Contrasting Tekken's main games and the movie is instructive, but one shouldn't let it obscure their similarities. Both are thoroughly preposterous re-interpretations of your favorite fighting game characters as a DBZ-styled free-for-all, best enjoyed by turning your brain off and letting their big, spectacular action sequences carry you along. They differ only in the density of fighting and the context they provide for it. If you're looking for context, this movie will scratch that itch better than the games and probably seem less like a blur of fighting game characters beating each other up in the bargain. And yet still only rarely are these minutes as fulfilling as any successful movie before it. It's nothing qualitative; just a simple matter of magnitude. Not that it isn't still loads of fun.
____________________________________________________________________________________________
Story: 4
Characters: 4
Art: 9
Animation: 10
Voice: 6 (sub)/6 (dub)
Music: 7
Overall: 6.25

Good:
+Greater focus more on strategy and characterization.
+Lots of eye-popping action.
Bad:
+Isn't as good at strategy or characterization as it is at kicking butt, making for a net loss of appeal.

Rating: 6

Final Verdict

5.83 (average)

Reviewed by Weskalia, Jul 18, 2012

Comments

  1. Dancerinthedark Jul 18, 2012

    I remember watching this movie two months ago or more, I did not like it a lot, not so much admiration for the game play
    There are some non-logical moments in the film and the main character (the boy), calculated that it would be a strong and important role in the story but it turns out the opposite! He died in one fell swoop! lol
    And also there is no diversity in the film Characters, so I agree to give this movie 6.17 degrees
    thanks for the review Weskalia-san!

  2. CyanideBlizzard Retired Moderator Jul 18, 2012

    KYUN KYUN PAWNCH!

    I'm probably one of the few that actually enjoyed the Hollywood release of Tekken. It really focused on what mattered the most, and that was the great battles. They gave some nice nods to characters in the games and personally, I found the story enjoyable enough. Certainly not a masterpiece, but there have been plenty worse live action video game based flicks.

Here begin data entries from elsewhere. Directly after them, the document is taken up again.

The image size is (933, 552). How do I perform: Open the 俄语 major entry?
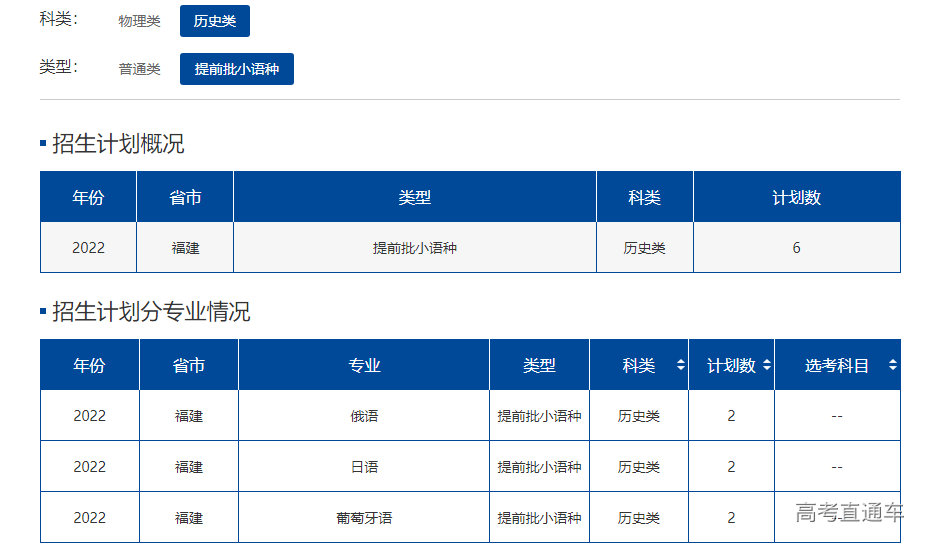[364, 416]
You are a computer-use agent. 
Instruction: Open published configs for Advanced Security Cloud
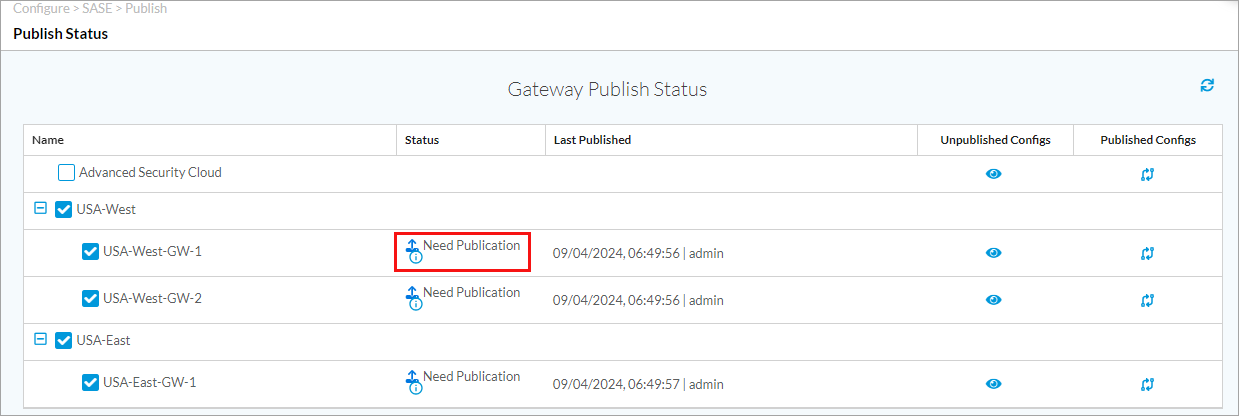[1147, 174]
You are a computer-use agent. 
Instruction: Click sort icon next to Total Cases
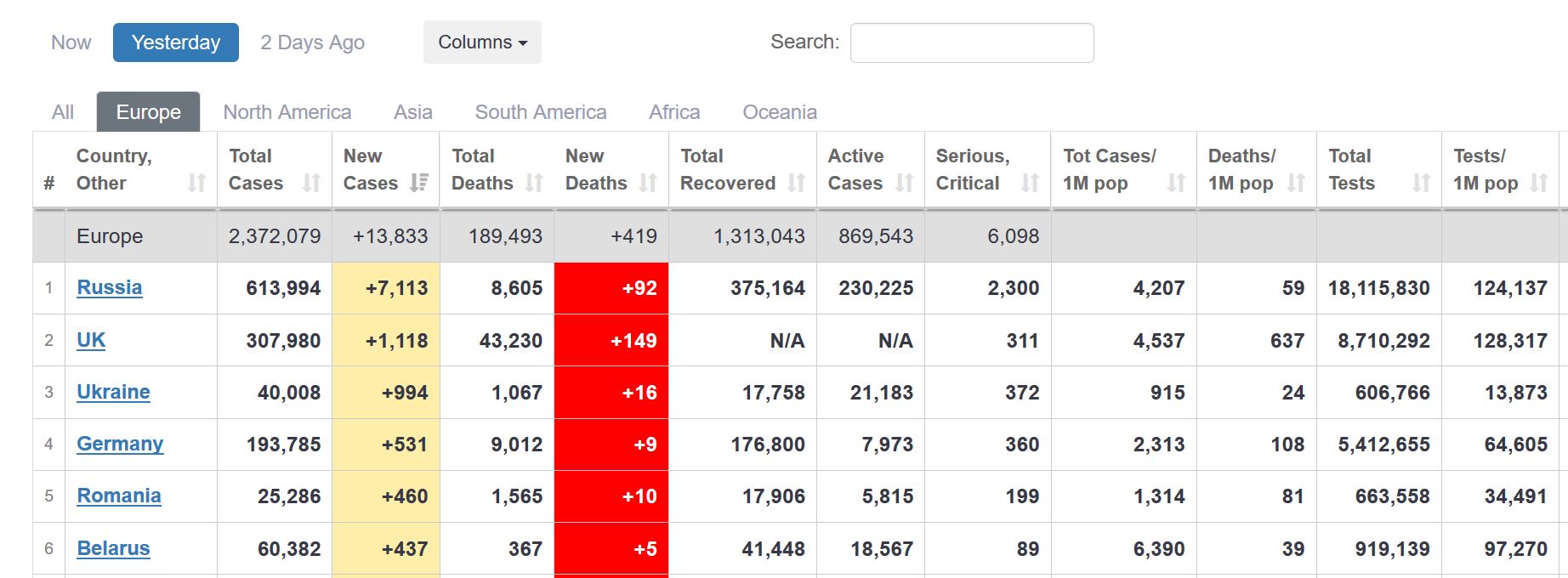tap(311, 183)
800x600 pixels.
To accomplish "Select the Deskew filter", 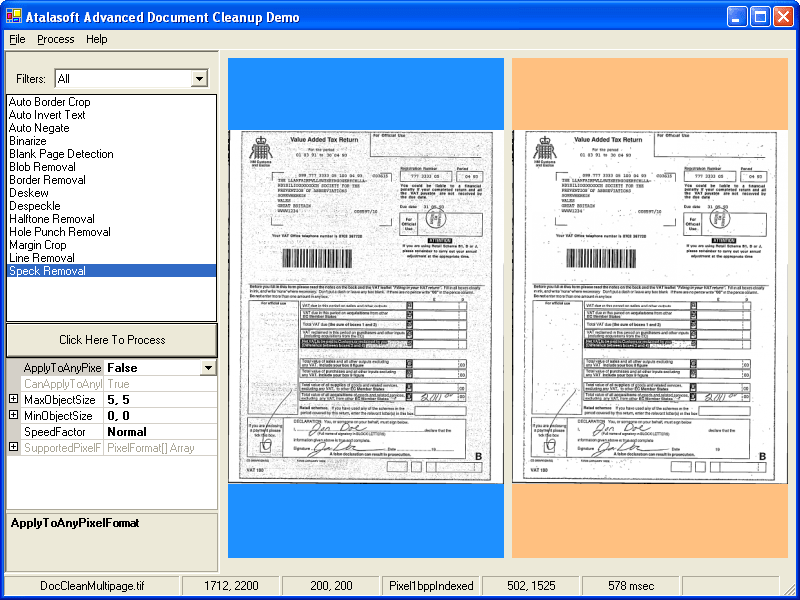I will 29,193.
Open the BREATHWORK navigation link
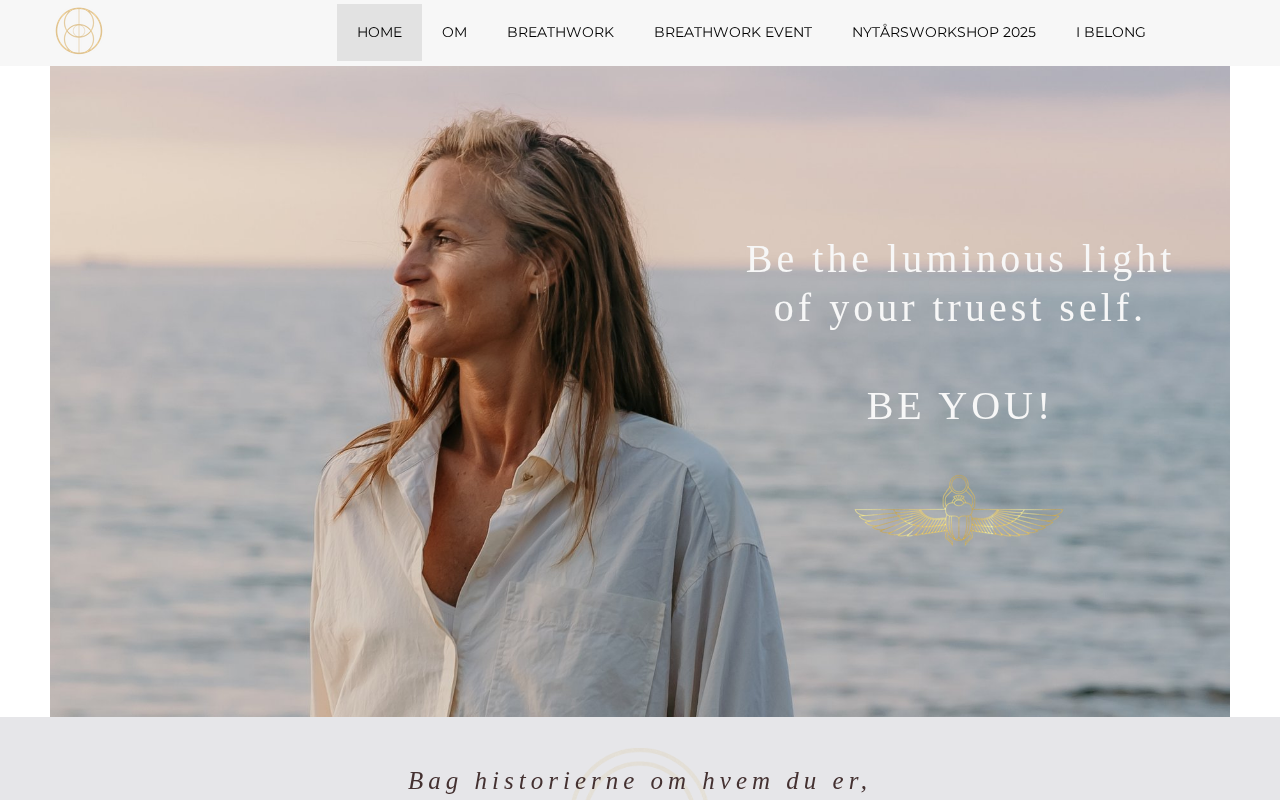The height and width of the screenshot is (800, 1280). pos(560,32)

    This however, was a train wreck in the fullest sense of the word. The best thing it had going for it, was that it looks stunning. That's pretty much where the positives stop and the negatives begin.

    This gentleman pretty much sums up my thoughts on the entire movie. (Warning, Video in Link has strong language)

    As in terms of your review, I think you captured it perfectly. Like always, you find a nice way to balance out between being honest, yet fair. I'd have a hard time writing a review on this without being completely biased, just because it was so blah for me.

    Go you, Wes! The Review Queen is back.

  3. SnickerdoodleNinja Moderator Jul 19, 2012

    Oooh, I remember the Tekken games. Haven't played them in years though. *rush of childhood memories*

    Wow, to be honest I never they had made movies of the games. Guess it shouldn't surprise me, though. I'll admit, I'm usually not a fan of action films unless my purpose is to make fun of them, but I'm kind of tempted by the visuals and VERY tempted by the giant panda, so who knows. I might actually watch this one.

    As for your review, I think this is a great example of a review that I would recommend to people writing on something that falls into average scores: writing about something average is harder for me to make interesting than anything else, yet you were extremely fair and still made it a lot of fun, highlighting its appeal despite not it not being a masterpiece. :) Lovely job!

    P.S. I really mean that, so don't think I'm just trying to flatter you. ;)

  4. Drakill Oct 10, 2012

    Wow thats a bad score for Tekken. I didn't think the story line was that bad. Yes they could've done a lot more but anyway.